### Directions for this task
Find the line with "You are a computer-use agent. The image size is (1627, 736)." and the line with "Given: Click the Pernilla" in the entries below; output exactly those two lines, every line between them, and no others.
== Data shown ==
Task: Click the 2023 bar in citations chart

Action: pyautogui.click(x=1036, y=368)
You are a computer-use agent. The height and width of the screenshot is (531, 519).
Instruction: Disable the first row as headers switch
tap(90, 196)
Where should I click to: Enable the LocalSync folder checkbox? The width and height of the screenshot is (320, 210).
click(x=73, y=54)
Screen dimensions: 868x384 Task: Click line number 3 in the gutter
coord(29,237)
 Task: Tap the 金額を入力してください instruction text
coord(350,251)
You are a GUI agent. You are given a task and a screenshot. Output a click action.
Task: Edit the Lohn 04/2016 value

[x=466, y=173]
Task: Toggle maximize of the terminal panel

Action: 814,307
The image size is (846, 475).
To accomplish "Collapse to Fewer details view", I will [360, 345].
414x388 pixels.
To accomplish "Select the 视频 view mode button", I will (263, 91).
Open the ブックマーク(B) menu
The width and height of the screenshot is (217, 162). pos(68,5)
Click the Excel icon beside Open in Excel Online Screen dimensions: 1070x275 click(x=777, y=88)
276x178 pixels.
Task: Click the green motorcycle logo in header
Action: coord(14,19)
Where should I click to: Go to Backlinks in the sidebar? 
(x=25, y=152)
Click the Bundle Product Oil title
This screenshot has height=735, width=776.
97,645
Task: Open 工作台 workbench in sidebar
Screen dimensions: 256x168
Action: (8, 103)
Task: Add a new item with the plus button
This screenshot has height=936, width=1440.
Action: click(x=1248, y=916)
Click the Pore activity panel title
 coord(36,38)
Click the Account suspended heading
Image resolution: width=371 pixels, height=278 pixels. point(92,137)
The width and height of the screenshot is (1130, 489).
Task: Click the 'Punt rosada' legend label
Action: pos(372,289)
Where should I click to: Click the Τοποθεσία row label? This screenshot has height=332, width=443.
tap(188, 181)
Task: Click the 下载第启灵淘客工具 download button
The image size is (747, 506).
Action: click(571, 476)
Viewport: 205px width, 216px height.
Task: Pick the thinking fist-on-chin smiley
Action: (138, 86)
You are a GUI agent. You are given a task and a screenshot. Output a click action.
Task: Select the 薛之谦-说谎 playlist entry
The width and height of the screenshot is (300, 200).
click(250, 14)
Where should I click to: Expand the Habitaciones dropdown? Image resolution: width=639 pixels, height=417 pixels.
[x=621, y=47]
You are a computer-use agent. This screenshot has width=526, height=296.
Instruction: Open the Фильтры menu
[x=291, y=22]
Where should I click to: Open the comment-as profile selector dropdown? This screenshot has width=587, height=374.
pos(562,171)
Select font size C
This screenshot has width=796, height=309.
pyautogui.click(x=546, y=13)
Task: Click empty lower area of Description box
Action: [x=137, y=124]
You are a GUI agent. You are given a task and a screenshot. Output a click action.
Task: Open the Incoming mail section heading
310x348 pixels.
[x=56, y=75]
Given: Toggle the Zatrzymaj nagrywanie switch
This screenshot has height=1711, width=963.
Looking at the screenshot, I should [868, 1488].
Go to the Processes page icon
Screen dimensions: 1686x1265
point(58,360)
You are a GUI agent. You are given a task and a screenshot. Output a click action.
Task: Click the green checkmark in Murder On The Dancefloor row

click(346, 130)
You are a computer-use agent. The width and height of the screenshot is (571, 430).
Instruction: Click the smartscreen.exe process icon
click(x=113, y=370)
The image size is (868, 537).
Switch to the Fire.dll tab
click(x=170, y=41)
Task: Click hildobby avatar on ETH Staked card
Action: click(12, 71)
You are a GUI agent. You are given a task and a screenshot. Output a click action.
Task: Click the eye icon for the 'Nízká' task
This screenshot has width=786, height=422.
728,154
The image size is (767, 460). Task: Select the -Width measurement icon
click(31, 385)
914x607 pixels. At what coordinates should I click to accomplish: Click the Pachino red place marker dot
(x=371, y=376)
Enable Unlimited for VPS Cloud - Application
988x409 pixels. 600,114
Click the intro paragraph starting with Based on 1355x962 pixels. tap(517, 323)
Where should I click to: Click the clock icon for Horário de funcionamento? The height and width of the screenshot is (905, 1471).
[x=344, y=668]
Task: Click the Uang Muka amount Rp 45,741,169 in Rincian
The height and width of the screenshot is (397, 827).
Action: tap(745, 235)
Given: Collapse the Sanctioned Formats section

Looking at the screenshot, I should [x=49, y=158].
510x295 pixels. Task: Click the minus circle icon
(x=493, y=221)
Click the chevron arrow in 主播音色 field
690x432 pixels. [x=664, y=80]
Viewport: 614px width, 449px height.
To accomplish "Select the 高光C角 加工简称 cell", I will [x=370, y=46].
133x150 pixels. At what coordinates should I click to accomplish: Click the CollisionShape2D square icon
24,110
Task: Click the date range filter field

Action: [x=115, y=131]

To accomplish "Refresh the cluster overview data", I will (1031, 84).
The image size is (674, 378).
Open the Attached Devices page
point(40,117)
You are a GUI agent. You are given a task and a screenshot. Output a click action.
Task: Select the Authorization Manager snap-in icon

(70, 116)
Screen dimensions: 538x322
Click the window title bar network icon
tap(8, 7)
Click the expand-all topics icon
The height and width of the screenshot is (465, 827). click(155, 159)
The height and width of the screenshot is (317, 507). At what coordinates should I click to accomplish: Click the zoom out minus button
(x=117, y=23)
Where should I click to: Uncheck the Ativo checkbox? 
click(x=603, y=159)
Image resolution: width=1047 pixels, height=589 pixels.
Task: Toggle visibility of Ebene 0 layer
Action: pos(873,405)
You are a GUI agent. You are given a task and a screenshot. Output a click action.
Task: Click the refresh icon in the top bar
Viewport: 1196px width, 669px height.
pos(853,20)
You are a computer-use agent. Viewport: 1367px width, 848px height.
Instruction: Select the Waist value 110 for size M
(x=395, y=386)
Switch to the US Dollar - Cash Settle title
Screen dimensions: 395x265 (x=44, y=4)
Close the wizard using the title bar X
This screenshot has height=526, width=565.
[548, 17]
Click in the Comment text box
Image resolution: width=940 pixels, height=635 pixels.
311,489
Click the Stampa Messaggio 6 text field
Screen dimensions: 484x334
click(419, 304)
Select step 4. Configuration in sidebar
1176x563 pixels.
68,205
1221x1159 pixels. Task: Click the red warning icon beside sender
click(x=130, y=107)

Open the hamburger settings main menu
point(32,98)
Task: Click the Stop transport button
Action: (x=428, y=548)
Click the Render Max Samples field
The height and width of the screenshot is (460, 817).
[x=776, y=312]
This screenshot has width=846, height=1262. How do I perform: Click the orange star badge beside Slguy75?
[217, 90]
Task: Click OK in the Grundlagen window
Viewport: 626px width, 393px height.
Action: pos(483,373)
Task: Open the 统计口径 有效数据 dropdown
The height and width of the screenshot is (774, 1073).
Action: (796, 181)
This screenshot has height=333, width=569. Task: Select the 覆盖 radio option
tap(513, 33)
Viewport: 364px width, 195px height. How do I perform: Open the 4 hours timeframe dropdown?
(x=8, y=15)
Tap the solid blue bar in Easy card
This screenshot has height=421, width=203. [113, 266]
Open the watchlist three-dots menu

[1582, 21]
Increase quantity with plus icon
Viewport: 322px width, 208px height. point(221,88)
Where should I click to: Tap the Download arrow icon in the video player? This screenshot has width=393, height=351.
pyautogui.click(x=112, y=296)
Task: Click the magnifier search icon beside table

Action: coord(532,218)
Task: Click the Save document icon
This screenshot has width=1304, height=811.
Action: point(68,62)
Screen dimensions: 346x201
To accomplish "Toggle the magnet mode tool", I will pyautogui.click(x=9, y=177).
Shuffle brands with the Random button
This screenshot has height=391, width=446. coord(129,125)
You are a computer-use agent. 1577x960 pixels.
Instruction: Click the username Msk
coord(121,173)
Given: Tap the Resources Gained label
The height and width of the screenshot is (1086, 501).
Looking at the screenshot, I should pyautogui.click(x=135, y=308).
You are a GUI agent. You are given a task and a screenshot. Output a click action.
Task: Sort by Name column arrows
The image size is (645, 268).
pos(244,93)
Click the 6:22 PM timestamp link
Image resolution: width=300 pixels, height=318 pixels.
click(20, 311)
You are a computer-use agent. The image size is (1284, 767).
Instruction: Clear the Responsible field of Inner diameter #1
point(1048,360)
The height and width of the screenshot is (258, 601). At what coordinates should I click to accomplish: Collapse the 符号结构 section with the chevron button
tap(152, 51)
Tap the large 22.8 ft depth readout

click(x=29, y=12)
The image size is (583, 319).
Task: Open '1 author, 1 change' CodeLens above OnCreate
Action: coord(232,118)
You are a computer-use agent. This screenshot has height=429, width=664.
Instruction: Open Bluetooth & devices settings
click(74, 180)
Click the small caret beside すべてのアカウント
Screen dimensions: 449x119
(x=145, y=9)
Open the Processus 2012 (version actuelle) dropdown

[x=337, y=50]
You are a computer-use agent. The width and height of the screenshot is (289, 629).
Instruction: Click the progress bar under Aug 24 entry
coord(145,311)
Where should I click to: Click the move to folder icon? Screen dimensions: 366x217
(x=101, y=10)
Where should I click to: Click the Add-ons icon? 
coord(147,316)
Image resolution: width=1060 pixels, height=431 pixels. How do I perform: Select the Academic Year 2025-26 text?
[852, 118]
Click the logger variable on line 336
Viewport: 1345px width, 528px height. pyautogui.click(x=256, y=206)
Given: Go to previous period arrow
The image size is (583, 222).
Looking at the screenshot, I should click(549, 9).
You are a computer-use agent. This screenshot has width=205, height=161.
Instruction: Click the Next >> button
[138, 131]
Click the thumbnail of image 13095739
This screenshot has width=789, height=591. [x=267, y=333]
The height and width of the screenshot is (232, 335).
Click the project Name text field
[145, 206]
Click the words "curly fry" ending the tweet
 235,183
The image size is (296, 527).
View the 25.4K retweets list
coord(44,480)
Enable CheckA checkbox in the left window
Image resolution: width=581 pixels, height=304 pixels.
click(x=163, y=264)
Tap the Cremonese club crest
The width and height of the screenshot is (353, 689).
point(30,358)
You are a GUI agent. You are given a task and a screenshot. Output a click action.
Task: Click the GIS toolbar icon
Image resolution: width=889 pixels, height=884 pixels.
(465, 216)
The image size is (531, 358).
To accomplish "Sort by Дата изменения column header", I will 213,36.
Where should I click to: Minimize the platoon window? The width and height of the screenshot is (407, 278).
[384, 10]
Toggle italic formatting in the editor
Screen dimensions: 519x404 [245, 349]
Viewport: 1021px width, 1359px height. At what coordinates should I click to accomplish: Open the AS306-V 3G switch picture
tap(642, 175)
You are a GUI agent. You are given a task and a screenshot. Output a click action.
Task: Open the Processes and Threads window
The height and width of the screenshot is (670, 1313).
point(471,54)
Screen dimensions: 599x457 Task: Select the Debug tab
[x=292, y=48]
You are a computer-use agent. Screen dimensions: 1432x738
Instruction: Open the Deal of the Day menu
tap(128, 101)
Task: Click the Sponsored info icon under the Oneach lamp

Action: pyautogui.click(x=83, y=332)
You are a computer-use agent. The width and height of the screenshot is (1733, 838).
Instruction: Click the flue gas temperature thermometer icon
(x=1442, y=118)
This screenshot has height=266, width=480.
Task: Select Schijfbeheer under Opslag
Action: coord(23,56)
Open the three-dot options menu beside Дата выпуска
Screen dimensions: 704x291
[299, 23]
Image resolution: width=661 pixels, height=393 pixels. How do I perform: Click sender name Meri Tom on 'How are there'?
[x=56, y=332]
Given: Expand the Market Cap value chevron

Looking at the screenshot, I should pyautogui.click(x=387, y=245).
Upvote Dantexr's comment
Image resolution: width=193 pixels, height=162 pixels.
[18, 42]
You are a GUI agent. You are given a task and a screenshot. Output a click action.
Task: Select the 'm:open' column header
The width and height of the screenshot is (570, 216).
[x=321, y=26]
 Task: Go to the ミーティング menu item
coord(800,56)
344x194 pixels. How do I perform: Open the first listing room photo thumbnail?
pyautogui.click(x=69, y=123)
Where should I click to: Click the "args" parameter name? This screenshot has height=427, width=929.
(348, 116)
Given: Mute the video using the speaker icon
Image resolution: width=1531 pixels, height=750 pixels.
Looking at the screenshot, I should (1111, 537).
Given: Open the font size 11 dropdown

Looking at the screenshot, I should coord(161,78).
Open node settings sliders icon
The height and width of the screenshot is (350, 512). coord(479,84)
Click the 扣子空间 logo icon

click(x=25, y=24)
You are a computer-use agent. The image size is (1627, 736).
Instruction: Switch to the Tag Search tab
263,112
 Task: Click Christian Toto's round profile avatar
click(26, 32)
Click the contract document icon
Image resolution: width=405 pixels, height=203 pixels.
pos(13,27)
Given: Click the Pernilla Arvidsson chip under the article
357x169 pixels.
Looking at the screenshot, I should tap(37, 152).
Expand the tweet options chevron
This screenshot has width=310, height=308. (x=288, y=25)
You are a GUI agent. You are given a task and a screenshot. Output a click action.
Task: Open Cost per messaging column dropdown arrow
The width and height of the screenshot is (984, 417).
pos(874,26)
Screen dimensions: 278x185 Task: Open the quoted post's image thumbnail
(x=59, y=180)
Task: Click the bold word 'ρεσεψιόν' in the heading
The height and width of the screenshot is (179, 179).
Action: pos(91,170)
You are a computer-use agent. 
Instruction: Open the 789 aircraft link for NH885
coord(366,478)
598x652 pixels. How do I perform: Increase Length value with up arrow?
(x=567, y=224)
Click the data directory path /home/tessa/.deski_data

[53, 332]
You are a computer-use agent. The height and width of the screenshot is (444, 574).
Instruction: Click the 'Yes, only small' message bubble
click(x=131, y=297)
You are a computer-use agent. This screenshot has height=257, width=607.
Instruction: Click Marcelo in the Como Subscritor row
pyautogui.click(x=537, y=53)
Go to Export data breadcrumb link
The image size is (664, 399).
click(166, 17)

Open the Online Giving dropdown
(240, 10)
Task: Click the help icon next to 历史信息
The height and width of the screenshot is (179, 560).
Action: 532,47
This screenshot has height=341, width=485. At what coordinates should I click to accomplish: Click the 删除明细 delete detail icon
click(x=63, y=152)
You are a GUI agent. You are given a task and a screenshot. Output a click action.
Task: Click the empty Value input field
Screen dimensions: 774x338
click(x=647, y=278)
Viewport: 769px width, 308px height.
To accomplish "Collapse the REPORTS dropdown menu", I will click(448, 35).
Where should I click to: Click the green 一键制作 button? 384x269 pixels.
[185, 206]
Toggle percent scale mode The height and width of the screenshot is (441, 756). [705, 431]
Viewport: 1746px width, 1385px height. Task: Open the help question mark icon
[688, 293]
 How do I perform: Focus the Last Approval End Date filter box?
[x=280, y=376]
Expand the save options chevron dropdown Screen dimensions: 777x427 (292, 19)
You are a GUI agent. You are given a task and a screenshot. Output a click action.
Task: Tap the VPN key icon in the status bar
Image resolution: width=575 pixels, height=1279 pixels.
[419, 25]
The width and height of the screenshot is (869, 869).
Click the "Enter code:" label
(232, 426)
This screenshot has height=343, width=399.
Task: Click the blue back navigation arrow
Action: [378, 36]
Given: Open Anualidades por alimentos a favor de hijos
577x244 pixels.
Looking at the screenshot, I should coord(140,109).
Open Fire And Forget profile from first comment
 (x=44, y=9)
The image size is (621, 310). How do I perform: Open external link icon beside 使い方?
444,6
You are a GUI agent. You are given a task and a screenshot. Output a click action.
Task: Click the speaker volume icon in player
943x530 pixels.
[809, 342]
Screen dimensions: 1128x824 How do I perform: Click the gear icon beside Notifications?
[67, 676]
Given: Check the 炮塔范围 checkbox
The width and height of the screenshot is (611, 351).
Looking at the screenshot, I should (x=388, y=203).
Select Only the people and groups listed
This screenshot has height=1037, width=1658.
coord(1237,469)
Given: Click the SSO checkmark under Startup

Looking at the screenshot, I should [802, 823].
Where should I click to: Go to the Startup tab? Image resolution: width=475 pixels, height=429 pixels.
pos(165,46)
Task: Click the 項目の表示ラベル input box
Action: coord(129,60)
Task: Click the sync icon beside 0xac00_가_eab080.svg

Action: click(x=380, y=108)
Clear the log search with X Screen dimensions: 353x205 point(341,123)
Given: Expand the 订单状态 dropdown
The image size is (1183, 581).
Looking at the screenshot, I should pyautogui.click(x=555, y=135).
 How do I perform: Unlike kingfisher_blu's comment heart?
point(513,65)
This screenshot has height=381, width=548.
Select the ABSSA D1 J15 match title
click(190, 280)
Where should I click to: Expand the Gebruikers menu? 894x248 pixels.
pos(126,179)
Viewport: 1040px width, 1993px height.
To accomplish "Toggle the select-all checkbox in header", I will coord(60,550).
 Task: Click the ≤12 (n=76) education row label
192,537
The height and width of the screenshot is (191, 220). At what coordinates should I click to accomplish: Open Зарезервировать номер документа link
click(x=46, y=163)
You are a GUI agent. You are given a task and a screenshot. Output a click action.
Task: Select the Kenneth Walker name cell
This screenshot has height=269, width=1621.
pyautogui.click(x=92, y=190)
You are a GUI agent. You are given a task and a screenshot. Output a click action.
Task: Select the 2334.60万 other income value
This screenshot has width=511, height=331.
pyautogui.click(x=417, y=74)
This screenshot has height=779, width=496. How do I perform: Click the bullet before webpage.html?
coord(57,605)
===
### Result
You are a computer-use agent. The image size is (1627, 736).
Instruction: Switch to the Tag Search tab
263,112
 Task: Click Christian Toto's round profile avatar
click(26, 32)
Click the contract document icon
Image resolution: width=405 pixels, height=203 pixels.
pos(13,27)
Given: Click the Pernilla Arvidsson chip under the article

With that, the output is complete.